J’ai un peu parcouru les échos, Christian. Je retiens le choix de l’auteur :
Si l’on suppose qu’il n’existe aucun dieu, la réalité connaissable reste
exactement inchangée pour les êtres humains. Donc on peut faire
l’inférence, certes ‘non démonstrative’ au sens logique, mais hautement
‘crédible’, qu’un dieu n’existe pas puisque son existence n’expliquerait
rien. En postulant l’existence d’un dieu pour résoudre des questions
sans réponse, on ne fait que remplacer lesdites questions par un mystère
encore plus grand.
Je vais retenir ça pour briller dans les sauteries mondaines 
Mais le mot « mystère », je l’aurais remplacé par « complexité ». Ou alors par la formule : mystère = complexité infinie. Bon, j’ai peut-être abusé de substances ...

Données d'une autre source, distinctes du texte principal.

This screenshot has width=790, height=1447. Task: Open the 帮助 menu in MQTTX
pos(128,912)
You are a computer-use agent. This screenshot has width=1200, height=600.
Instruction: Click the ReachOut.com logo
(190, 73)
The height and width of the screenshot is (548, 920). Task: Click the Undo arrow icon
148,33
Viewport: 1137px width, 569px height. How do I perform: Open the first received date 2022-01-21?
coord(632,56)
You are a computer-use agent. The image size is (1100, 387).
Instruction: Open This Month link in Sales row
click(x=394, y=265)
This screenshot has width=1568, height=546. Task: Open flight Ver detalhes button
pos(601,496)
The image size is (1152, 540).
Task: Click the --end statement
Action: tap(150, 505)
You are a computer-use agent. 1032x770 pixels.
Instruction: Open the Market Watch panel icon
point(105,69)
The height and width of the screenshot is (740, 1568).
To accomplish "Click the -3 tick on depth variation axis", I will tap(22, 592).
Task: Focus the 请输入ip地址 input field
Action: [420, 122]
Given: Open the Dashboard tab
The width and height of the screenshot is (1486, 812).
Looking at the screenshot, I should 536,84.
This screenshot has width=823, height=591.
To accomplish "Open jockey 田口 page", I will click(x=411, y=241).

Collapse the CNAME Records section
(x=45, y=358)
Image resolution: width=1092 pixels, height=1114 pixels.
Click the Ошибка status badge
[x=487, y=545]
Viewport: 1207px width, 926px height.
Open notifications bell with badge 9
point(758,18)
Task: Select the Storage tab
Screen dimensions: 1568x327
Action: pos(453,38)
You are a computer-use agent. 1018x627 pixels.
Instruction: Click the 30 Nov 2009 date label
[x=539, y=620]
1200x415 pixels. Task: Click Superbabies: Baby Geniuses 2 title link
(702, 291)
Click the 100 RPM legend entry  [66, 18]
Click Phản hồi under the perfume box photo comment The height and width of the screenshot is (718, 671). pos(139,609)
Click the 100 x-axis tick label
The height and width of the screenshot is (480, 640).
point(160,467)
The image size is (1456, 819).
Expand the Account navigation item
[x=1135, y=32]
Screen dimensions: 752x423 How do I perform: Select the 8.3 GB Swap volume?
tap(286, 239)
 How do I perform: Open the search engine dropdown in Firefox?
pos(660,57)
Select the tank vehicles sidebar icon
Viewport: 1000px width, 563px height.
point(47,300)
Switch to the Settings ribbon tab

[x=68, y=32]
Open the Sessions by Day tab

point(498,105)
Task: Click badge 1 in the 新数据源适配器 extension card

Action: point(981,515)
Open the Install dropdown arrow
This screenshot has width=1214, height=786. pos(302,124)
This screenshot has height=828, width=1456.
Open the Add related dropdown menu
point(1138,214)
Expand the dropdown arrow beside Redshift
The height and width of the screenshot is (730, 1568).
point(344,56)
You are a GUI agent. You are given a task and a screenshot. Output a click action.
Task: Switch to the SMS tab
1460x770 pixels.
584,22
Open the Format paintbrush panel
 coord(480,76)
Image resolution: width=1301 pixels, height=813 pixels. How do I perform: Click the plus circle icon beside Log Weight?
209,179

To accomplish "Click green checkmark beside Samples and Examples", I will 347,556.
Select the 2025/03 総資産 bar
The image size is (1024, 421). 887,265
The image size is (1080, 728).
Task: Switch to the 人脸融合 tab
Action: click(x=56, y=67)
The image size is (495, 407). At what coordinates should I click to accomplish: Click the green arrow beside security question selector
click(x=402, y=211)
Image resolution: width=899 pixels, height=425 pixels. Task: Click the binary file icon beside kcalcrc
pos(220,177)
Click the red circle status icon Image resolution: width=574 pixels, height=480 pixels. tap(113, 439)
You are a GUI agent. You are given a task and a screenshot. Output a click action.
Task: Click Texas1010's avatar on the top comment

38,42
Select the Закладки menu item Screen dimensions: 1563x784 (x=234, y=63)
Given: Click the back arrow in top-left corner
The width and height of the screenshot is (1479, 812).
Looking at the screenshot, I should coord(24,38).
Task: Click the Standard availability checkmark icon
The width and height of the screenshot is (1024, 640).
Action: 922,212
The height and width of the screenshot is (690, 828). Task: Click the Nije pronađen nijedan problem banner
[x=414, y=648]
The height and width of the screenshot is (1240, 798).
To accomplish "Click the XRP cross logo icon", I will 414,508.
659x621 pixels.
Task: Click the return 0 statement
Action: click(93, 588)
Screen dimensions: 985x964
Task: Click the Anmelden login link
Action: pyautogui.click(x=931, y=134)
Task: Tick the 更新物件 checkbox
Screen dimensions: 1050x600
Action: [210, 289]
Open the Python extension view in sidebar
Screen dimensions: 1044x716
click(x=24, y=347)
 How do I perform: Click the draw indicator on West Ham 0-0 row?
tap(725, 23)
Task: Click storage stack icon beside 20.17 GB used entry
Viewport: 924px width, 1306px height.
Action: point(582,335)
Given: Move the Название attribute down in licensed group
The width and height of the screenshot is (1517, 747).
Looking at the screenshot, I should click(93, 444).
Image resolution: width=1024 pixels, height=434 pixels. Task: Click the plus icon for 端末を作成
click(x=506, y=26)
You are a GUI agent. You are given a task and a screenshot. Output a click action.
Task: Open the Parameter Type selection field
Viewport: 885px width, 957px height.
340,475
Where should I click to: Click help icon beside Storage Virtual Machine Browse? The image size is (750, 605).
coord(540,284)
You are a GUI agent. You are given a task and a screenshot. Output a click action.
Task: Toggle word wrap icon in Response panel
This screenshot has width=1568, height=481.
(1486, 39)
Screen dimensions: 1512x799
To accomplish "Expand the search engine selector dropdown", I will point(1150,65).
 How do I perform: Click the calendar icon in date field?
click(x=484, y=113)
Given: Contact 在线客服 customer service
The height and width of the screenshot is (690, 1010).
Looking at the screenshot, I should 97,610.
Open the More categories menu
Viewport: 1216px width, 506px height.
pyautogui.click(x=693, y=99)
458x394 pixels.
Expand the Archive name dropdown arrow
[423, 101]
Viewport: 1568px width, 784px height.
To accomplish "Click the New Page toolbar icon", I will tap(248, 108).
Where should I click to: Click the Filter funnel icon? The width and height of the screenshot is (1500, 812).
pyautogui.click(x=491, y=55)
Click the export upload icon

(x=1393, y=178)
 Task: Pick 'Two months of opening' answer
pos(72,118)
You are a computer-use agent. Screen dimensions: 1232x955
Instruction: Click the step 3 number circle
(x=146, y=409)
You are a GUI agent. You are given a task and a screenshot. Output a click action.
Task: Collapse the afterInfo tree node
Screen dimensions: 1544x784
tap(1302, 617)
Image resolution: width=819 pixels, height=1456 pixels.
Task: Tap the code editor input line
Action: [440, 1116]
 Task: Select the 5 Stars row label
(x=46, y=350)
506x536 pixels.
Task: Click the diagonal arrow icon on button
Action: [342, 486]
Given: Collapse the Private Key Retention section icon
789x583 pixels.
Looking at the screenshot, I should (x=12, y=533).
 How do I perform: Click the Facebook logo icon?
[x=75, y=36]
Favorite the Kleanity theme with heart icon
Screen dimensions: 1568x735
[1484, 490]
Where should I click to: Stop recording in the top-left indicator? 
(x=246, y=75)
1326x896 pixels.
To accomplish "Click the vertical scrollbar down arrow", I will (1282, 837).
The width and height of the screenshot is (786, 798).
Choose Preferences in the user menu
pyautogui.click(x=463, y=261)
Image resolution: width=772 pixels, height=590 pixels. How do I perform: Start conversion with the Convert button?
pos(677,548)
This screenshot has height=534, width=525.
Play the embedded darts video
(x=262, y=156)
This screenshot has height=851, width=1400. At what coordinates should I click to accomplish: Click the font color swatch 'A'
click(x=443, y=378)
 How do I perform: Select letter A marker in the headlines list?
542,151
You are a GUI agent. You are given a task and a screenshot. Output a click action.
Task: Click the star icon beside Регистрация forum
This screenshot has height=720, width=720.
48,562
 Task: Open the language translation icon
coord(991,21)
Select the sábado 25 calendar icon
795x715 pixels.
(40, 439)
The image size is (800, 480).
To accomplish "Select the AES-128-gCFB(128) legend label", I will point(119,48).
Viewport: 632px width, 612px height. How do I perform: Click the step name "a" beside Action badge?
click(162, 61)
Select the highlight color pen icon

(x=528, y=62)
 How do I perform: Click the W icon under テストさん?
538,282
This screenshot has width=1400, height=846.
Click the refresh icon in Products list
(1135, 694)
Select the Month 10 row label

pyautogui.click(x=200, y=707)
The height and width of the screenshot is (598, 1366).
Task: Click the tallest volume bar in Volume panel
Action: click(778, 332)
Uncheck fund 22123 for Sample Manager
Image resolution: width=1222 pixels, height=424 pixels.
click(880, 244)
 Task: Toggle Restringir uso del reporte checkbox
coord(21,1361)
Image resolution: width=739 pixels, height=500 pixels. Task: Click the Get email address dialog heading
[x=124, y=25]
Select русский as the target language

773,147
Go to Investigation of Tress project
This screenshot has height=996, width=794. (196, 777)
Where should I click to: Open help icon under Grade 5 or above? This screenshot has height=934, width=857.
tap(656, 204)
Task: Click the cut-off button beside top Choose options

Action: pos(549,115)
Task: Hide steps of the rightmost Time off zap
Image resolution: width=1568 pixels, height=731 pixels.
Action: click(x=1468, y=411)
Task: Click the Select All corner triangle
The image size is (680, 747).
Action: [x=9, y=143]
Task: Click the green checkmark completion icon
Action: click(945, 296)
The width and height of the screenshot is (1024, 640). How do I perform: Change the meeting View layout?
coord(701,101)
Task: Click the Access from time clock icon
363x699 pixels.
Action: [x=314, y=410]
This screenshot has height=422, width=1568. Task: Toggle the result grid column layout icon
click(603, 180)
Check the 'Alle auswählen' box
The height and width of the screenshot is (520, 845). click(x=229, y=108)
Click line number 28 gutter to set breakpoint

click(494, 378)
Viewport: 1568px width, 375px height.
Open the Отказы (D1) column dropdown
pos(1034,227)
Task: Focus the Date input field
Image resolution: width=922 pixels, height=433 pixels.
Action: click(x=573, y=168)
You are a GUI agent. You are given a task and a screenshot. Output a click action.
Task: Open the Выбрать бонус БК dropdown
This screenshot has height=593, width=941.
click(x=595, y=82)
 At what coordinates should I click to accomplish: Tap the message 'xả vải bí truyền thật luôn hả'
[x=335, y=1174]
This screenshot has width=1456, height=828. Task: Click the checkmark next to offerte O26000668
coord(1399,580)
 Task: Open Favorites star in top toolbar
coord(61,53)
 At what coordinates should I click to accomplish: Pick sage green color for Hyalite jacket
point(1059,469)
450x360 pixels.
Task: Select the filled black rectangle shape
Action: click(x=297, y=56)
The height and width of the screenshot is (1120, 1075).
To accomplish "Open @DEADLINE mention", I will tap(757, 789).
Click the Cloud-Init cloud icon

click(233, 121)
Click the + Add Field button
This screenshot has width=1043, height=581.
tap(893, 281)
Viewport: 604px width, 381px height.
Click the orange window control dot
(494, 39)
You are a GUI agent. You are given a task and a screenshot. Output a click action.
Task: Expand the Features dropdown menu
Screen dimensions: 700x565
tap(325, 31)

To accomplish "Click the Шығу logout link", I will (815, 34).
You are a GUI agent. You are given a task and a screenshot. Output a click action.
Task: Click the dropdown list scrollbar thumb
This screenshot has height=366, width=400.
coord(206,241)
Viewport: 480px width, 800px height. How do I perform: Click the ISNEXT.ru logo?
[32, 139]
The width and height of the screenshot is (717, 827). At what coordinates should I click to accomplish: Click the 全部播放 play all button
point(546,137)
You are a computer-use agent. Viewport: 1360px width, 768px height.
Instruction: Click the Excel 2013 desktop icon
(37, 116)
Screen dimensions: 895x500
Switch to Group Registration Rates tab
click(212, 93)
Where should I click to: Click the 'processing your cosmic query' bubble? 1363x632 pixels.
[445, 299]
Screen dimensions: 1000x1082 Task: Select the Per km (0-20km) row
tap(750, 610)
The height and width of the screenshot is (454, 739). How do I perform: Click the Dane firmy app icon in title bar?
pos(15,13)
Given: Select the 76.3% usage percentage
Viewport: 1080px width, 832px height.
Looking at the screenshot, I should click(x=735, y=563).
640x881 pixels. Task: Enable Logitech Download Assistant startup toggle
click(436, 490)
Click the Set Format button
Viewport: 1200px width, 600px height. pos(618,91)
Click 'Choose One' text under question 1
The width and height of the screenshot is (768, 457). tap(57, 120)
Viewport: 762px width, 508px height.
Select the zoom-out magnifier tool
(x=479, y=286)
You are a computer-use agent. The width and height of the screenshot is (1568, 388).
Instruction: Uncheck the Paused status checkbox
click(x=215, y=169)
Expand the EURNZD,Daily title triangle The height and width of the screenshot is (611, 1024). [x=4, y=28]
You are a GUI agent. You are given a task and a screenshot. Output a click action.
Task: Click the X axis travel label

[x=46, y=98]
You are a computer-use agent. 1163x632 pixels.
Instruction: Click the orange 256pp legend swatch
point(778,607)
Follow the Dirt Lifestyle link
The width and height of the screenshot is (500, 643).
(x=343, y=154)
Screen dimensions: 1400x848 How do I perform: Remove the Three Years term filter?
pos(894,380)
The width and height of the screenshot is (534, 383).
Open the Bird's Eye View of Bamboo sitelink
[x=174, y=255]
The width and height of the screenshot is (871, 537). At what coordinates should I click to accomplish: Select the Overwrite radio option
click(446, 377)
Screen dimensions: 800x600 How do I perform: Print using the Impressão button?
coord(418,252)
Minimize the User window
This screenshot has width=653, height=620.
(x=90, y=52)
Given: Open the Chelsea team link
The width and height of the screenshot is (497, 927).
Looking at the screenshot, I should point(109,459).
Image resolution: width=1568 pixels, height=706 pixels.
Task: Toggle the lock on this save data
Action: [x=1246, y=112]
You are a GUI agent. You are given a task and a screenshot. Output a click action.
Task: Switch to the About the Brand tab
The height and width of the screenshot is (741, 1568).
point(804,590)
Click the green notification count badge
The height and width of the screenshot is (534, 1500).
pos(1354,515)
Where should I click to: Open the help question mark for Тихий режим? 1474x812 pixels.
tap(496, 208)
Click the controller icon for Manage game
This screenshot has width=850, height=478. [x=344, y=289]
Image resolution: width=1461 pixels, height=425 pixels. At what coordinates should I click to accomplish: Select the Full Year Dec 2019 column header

C’est un excellent argument. Dieu ne fait que compliquer les problèmes au lieu de les résoudre en les simplifiant. C’est effectivement la particularité que j’ai observé chez bien des croyants, des gens qui ne cherchent pas comment résoudre les problèmes, mais préfèrent chercher les coupables qui ont crée ces problèmes.
Sinon, j’ai vu que l’auteur a aussi écrit sur les nanosciences, un sujet qui me passionne.
Je crois que je vais faire un tour sur Amazon.